[Collection entries]
───

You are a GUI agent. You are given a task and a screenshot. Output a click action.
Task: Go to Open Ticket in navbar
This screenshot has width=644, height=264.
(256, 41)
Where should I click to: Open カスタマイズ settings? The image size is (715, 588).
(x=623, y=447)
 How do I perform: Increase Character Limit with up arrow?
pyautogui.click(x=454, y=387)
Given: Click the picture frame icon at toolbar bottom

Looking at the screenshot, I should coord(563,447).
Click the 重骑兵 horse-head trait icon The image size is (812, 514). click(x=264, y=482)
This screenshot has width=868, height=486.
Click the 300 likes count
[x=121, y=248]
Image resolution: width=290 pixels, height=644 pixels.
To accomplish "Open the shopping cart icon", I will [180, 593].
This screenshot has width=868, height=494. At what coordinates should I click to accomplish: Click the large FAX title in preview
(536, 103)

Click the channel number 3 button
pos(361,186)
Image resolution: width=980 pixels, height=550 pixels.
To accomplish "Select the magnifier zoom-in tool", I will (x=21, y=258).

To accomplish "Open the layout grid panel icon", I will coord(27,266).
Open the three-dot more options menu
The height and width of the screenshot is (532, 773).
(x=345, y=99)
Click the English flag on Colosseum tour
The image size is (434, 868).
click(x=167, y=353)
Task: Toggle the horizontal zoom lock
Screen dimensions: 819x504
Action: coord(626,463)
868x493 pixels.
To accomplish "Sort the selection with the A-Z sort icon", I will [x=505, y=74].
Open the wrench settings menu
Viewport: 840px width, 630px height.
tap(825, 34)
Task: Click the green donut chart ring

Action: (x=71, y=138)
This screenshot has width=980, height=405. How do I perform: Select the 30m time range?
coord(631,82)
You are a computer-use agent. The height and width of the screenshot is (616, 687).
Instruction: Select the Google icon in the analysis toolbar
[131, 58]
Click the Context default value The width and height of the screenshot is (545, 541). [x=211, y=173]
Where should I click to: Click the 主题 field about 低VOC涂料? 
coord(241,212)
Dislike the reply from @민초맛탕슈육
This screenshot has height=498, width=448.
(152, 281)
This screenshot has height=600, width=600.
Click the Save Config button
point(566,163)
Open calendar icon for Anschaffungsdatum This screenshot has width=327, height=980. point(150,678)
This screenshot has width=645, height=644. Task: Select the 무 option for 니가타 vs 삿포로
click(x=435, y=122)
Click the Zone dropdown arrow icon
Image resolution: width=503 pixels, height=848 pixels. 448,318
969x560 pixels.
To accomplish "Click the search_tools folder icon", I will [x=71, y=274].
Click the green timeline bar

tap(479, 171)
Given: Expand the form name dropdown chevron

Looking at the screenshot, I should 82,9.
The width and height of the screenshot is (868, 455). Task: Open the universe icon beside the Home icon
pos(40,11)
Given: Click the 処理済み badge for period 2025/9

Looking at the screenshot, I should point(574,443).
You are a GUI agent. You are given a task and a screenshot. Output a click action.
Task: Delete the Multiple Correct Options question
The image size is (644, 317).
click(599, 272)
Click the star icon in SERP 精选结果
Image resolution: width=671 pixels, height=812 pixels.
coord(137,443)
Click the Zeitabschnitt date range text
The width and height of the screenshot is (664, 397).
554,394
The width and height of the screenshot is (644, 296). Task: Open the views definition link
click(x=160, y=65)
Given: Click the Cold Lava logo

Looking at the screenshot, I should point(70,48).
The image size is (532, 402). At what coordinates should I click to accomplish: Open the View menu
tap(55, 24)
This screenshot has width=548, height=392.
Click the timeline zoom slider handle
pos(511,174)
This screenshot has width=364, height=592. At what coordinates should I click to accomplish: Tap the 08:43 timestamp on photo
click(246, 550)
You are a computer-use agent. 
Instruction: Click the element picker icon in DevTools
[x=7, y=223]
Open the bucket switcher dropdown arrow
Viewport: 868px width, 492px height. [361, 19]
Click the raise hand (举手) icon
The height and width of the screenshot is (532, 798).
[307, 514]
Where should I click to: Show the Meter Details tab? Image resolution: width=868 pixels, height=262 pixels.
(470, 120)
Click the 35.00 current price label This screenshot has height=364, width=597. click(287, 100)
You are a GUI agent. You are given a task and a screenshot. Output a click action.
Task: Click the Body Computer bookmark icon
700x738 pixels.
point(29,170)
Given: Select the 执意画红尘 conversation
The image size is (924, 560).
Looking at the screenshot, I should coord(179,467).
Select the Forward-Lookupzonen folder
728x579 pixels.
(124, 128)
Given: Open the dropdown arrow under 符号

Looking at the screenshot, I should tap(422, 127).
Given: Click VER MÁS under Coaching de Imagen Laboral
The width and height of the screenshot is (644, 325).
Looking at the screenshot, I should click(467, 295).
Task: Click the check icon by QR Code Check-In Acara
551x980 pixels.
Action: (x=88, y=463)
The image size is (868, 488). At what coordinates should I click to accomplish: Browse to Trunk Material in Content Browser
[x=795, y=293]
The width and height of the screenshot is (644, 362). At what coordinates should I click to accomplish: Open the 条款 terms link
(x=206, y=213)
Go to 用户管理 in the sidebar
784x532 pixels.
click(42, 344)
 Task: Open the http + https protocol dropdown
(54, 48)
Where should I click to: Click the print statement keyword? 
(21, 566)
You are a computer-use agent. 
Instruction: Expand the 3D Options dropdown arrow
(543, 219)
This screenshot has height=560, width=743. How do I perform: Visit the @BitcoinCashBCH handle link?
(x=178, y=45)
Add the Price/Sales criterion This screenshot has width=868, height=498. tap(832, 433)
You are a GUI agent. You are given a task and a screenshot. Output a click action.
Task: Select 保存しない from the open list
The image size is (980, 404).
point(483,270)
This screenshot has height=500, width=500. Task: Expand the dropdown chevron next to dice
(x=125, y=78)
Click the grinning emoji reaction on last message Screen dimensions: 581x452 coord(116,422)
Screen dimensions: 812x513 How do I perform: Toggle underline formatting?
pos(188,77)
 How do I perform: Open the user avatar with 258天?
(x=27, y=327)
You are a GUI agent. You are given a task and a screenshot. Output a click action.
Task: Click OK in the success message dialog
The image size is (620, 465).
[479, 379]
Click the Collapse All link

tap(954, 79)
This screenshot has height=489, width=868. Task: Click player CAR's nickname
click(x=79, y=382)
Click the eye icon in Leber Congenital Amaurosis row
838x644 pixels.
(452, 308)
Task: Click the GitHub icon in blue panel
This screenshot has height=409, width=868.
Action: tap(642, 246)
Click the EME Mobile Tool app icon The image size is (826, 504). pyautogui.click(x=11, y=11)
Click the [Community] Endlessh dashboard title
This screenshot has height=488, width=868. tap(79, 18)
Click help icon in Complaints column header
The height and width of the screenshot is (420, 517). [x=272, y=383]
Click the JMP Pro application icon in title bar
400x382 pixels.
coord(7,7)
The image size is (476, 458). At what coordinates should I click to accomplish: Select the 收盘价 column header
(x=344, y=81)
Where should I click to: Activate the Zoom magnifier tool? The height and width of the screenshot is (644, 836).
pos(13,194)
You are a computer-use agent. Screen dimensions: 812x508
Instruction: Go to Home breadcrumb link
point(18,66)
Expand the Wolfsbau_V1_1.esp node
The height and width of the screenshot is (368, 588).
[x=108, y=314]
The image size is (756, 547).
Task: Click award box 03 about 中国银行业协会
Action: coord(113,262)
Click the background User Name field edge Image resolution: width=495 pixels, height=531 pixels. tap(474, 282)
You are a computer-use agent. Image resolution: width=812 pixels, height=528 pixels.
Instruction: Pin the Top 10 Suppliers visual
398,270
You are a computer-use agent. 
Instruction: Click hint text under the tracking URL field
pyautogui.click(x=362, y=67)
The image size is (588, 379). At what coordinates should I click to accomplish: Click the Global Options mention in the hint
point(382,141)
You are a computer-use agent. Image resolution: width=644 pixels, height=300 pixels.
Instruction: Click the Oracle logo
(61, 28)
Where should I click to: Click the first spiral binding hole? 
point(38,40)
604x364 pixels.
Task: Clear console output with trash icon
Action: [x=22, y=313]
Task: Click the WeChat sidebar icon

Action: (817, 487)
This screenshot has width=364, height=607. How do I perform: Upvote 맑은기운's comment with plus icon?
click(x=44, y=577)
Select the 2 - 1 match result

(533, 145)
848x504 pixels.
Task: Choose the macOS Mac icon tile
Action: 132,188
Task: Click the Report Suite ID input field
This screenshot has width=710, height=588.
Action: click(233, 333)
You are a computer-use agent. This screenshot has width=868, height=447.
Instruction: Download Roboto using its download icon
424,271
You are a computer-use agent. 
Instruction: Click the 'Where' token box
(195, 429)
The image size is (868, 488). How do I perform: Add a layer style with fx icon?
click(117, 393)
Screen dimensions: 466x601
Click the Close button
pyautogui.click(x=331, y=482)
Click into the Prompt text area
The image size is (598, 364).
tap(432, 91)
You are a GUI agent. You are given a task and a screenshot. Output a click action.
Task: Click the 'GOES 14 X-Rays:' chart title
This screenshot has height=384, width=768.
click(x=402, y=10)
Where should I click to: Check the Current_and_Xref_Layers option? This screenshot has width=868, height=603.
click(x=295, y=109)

───

REQUIRED ACTION: Please give an exact copy of the lines above, beginning with the line containing "Click the English flag on Colosseum tour" and running through the line containing "Click the Context", and of no other lines.

TASK ANSWER:
Click the English flag on Colosseum tour
The image size is (434, 868).
click(x=167, y=353)
Task: Toggle the horizontal zoom lock
Screen dimensions: 819x504
Action: coord(626,463)
868x493 pixels.
To accomplish "Sort the selection with the A-Z sort icon", I will [x=505, y=74].
Open the wrench settings menu
Viewport: 840px width, 630px height.
tap(825, 34)
Task: Click the green donut chart ring

Action: (x=71, y=138)
This screenshot has width=980, height=405. How do I perform: Select the 30m time range?
coord(631,82)
You are a computer-use agent. The height and width of the screenshot is (616, 687).
Instruction: Select the Google icon in the analysis toolbar
[131, 58]
Click the Context default value The width and height of the screenshot is (545, 541). [x=211, y=173]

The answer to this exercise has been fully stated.